Se défendre, lutter, fuir, argumenter, construire et reconstruire, l’exercice est vain quand une partie des vivants par crainte du changement et de la mort sociale à la moindre alerte met le genou à terre pour stabiliser le plancher et assurer son destin.
Mois : juin 2021
Amitié
Installé sur cette terre grecque aux paysages de début d’un monde, Aristote écrit L’éthique à Nicomaque. Devant Athènes, l’horizon. Dans la ville les citoyens que l’on assemble selon des lois mais que l’on peut aussi assembler selon les règles courtoises de l’amitié. La langue et l’invite portent aussi loin que porte la voix: c’est la distance à laquelle se tiennent les hommes (la guerre fait partie de ce bien). L’amitié, la sympathie, car la civilisation n’a pas encore le poids monstrueux qu’elle acquerra bientôt sous l’effet vertigineux de la pierre, du métal et du charbon, de l’atome et du numérique.
Visée
L’outil appelle la collaboration, la collaboration le vêtement; ne va pas nu qui franchit le cercle intime de la famille ou du groupe. Douze mille ans après le néolithique, nous voici à la fin du vingtième siècle: apparaît l’outil des outils que l’on nomme en raison de sa fonction première, le téléphone (portable).
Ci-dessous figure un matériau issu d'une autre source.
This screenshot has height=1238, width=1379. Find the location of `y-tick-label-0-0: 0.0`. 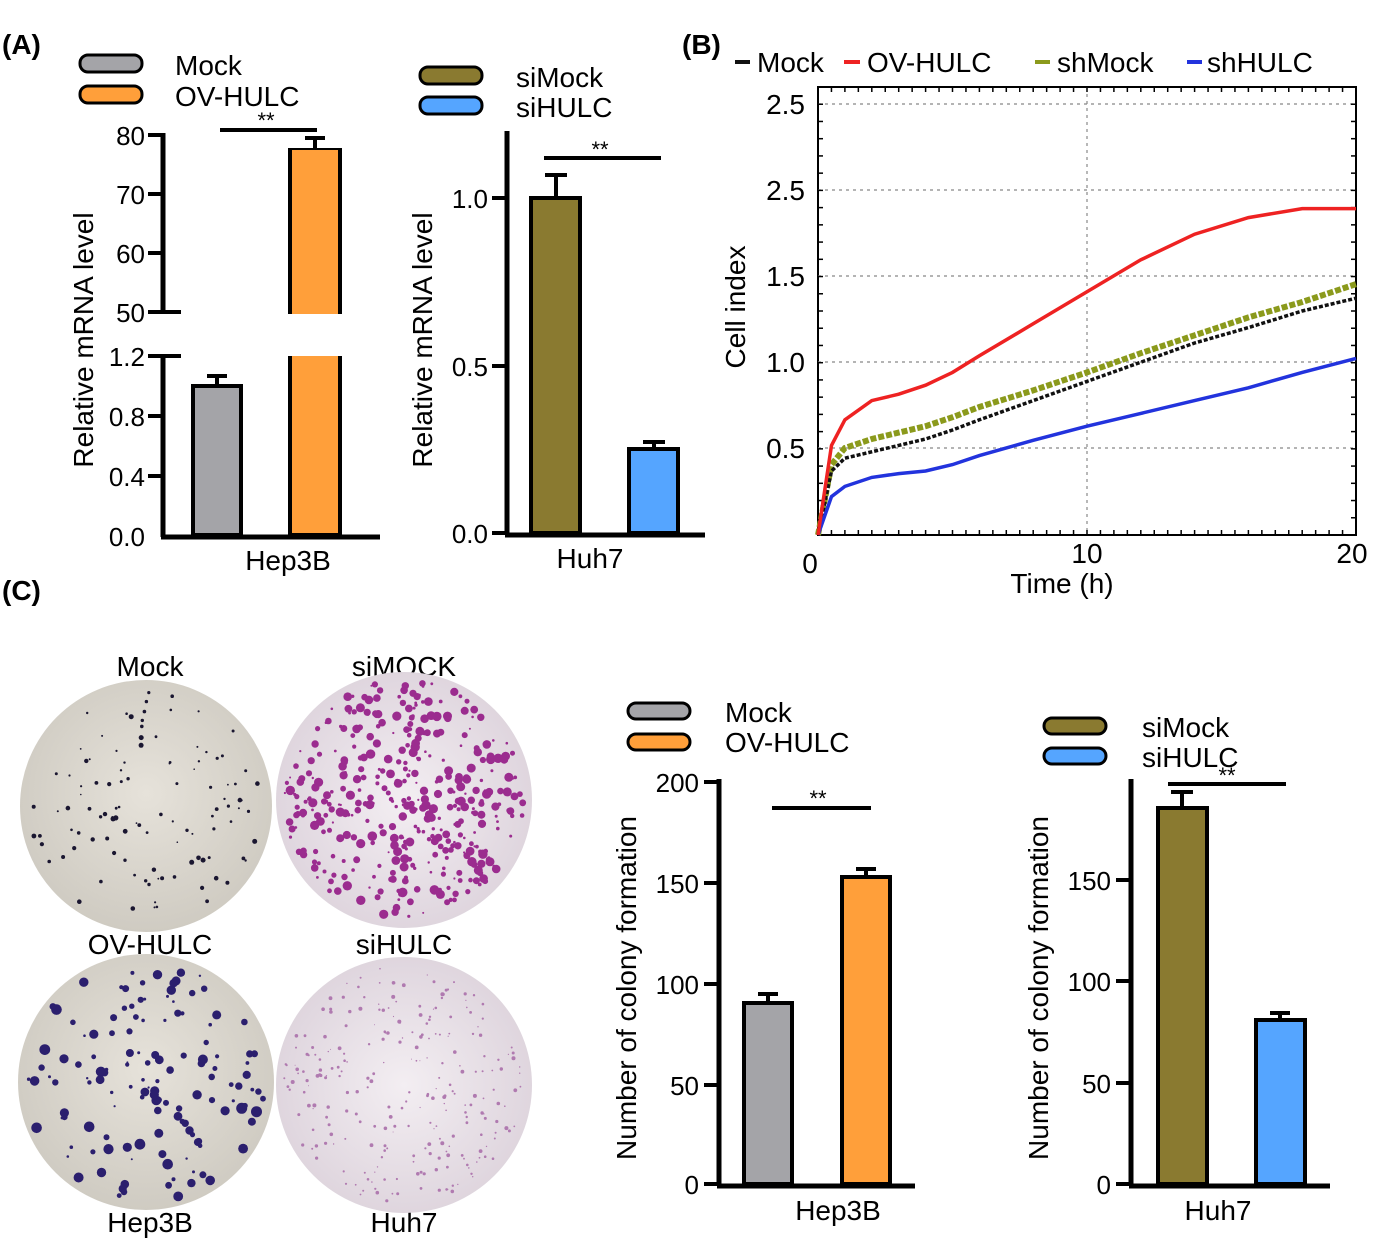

Un vecteur individuel d’interaction avec le monde des machines qui informe, conforme, ordonne, simplifie et complique les relations entre l’homme et les hommes, entre l’homme et le monde. Quoique subtil entre tous, cet outil est encore un médiateur et à ce titre un lointain héritier de la pierre polie. L’un comme l’autre sont extérieurs ou si l’on veut “devant l’homme”. L’individu ouvre la main, saisit le téléphone, le manipule. Après les outils et l’outil des outils, a lieu ces jours une troisième révolution. Au terme d’un processus de dématérialisation le téléphone libère son contenu qui s’introduit sous la peau et fait irruption dans le corps propre. Ravis de la prouesse technique les scientistes baptisent le résultat, c’est l’homme connecté. Or, l’expression est trompeuse. Car il ne peut être question d’homme puisque qu’il n’est plus question d’autonomie (laquelle exige un degré limité de dépendance); en réalité, nous avons affaire à un “objet connecté”. Désormais il faut ranger au côté des cafetières programmables, des tondeuses intelligentes, des robots de loisir et des algorithmes de reconnaissance, un objet nouveau, l’homme. Il est d’ailleurs vraisemblable — c’est la meilleure hypothèse — que la refonte capitaliste opérée à la faveur de la crise du virus ait pour visée principale ce devenir-objet de l’homme. Ce qui implique en toute logique que les dépositaires de la visée se sont auto-soustrait de ce projet de requalification du groupe humain.
Silence
La nuit les grillons sont à ma fenêtre. Les échos de leur chant donnent la mesure du silence. A trois heures trente, passereaux et mésanges sifflent dans l’impasse. Jusqu’à six heures, se succèdent les jeux de voltige et les bruits d’ailes. A l’annonce de l’aube, silence. Le phénomène est soudain: tout s’arrête, la lumière monte. Vingt minutes plus tard il fait jour. Alors surgissent les hirondelles. Parties des toits de pierre, elles planent au-dessus des rues, plongent et rasent le pavé et remontent au ciel. Quand le premier voisin (il n’y en a que deux) ouvre sa porte, je me rendors.
Hauts déserts
Montée en début d’après-midi dans la lumière entre ciel bleu et terre rouge au monastère troglodyte de San Juan de la Peña. Plus rapide sur le vélo de course, j’atteins mon but en une heure vingt, dépassé par une voiture, un camion, une moto. Le reste n’est que silence, vue large, pierres chaudes. A l’arrêt devant l’église, barre de céréale pour se conformer à “ce qu’il faut faire “, une rasade d’eau chaude puis le retour par la même route couverte de lézards, gardée de hauts blocs. Au fil de la roue, des hameaux secs et jaunes (celui de Botaya dont le maire se réjouit d’avoir un chemin en impasse, “comme ça, personne ne vient nous voir”), un four à pain ruiné, une fontaine de source. Devant la Piste de glace du chef-lieu, après avoir couché le vélo dans le coffre de la Dodge, je vais au supermarché Géant faire de l’essence. Derrière son guichet à lucarne bardé de métal, j’échange le salut puis l’argent avec une nouvelle employée dont je ne saurais rien son visage caché par le dispositif de sécurité et le masque viral. A la maison, je cuisine un filet mignon au curry de Madras et gingembre frais; tandis que le plat mijote, j’enclenche avec trois litres de bière sous la main le cycle coutumier combat MMA, musique extrême, vidéos psy-trance et contre-informations — une bonne journée.